In other words, sometimes our exhaustion can’t be helped. Sometimes it can. Make sex a priority on your to-do list. If you write down your daily schedule and there isn’t an hour anywhere in the week to make love to your honey, drop something else, not the sex. Yes, it’s amazing of you to make all of the costumes for your child’s preschool pageant, but if it costs you marital intimacy, it isn’t worth it. Your child won’t care that you hand-stitched their Lincoln hat if you and daddy have no relationship twenty years from now.

Do it sometimes anyway.  Remember that infant at 4:00 a.m.?  Or your early morning work meeting?  Or the phone call from a friend at dawn?  You woke up for those, right?  Because you consider them important.  When you place significance on sexual intimacy with your spouse, that means that sometimes you will agree to have sex when conditions are not ideal.  You may need to shake the sleep from your eyes, do some stretches, or suggest a vertical position so you won’t accidentally doze off midway through.  However, you might find yourself rather alert within a few minutes if you and hubby are focusing on one another’s pleasure.  You might be rather happy you decided to give up the extra twenty minutes of sleep.  In fact, you might sleep better afterward — all cozied up in your sweetie’s arms.

If this is a perpetual problem, address it.  If you are always tired, maybe you have a vitamin or hormonal deficiency or other health problem that you need to discuss with your doctor.  If your spouse seems to always suggest lovemaking right when you have finally snuggled into bed with your eyes drooping, converse openly about finding mutually conducive times for sexual intimacy.  If you wake up every morning before the birds and crawl into bed every night at 3:00 a.m., change your sleeping schedule to get more rest and be more available to your spouse.

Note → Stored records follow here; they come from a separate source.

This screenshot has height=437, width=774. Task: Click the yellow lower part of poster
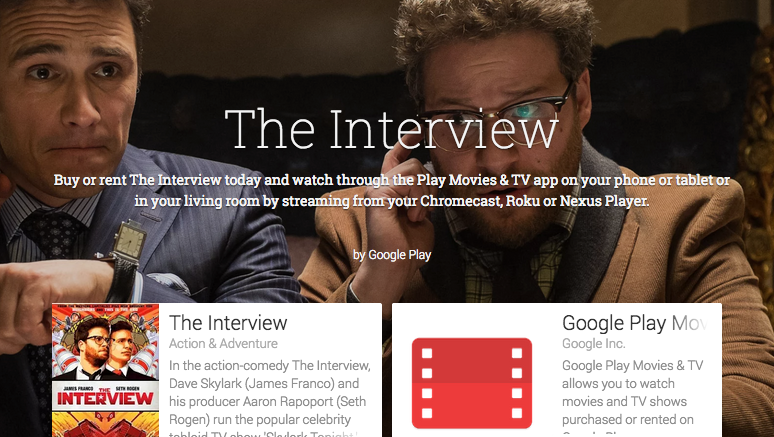[105, 425]
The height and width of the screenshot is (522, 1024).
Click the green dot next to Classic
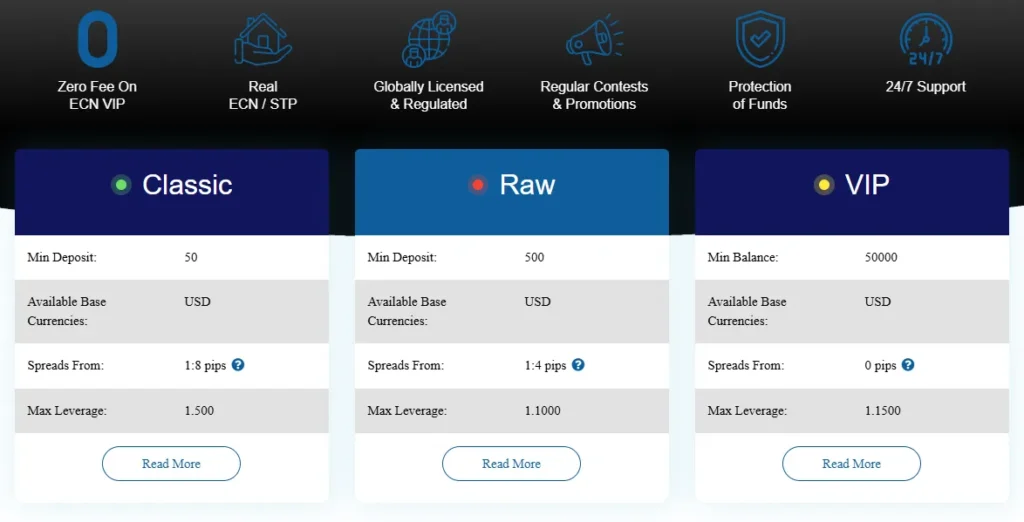[121, 185]
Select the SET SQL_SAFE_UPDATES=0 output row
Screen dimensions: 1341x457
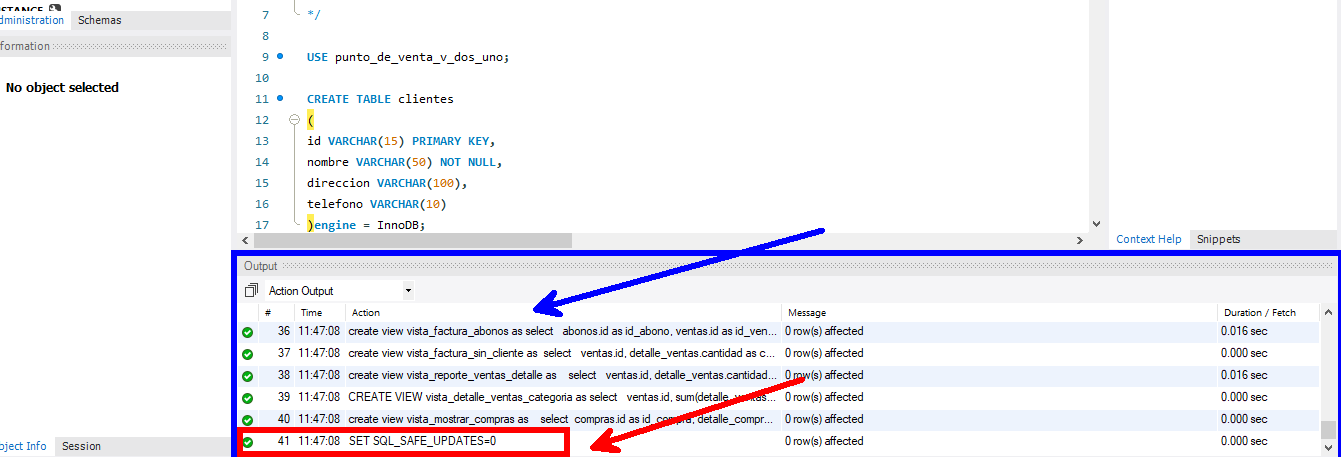(422, 441)

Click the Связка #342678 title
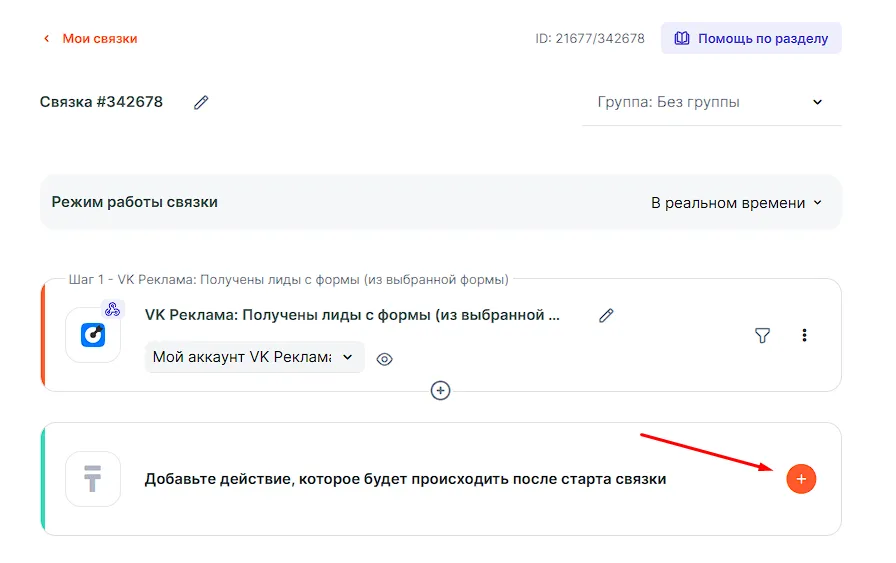pos(101,102)
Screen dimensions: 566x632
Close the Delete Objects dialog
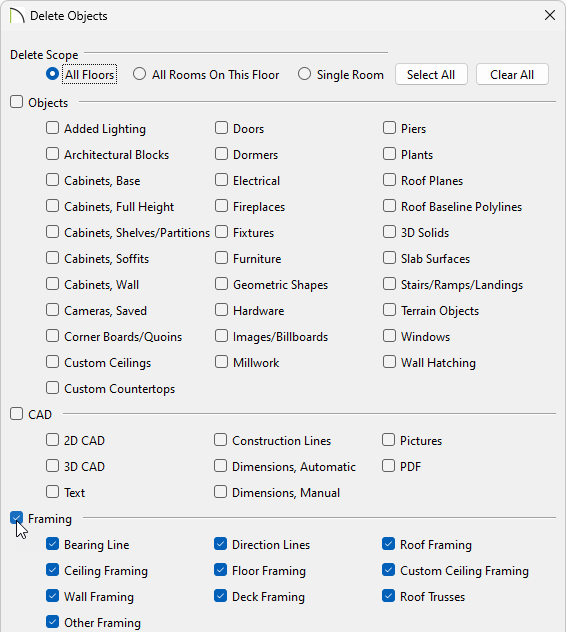click(x=550, y=15)
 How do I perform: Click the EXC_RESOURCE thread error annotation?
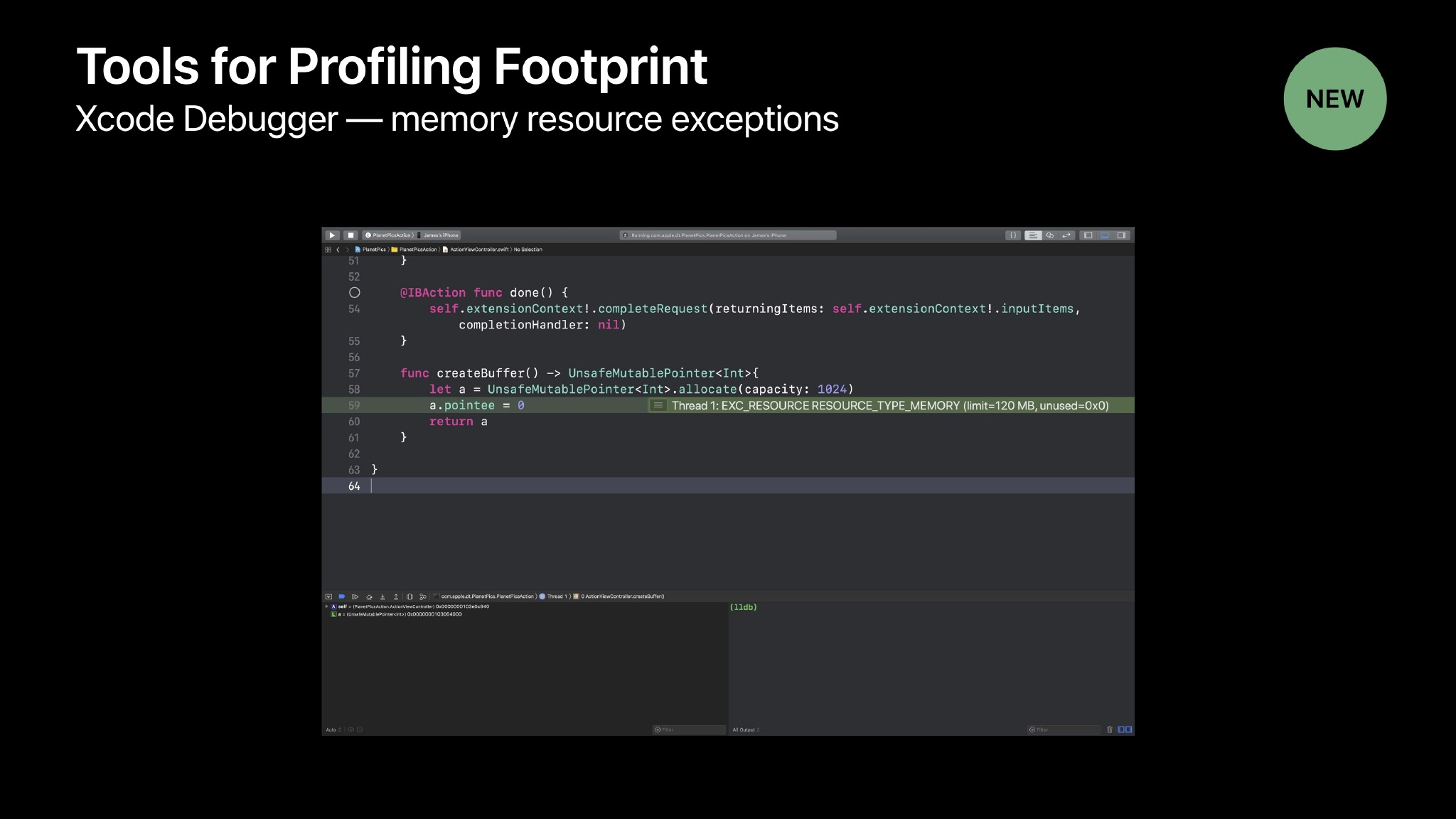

You can also reschedule.  There are Christian sexuality experts who recommend never turning your spouse down.  I agree that your spouse shouldn’t feel like an American Idol contestant nervously hoping that they won’t be rejected this time.  Yet, there are those days when life has beaten up on you like you’re Million Dollar Baby and you can barely move.  If you have a generally good sex life, your spouse will probably accept you saying, “How about tomorrow morning?” or “Tonight I want to get a full night of sleep, and tomorrow night I want to clear an hour just for you and me.”  Make sure your spouse understands that the postponement has nothing to do with him/her, but your own temporary fatigue.  Suggest a plan for engaging later. (See Should You Refuse?)

Whatever you do, try to avoid the “Don’t touch me, I’m exhausted!” line.  I’ve used it before, and it doesn’t really have the effect you want in marriage.

Is exhaustion a continuing problem in your marriage?  Is it hindering sexual intimacy with your spouse?  How do you address those times of extreme fatigue?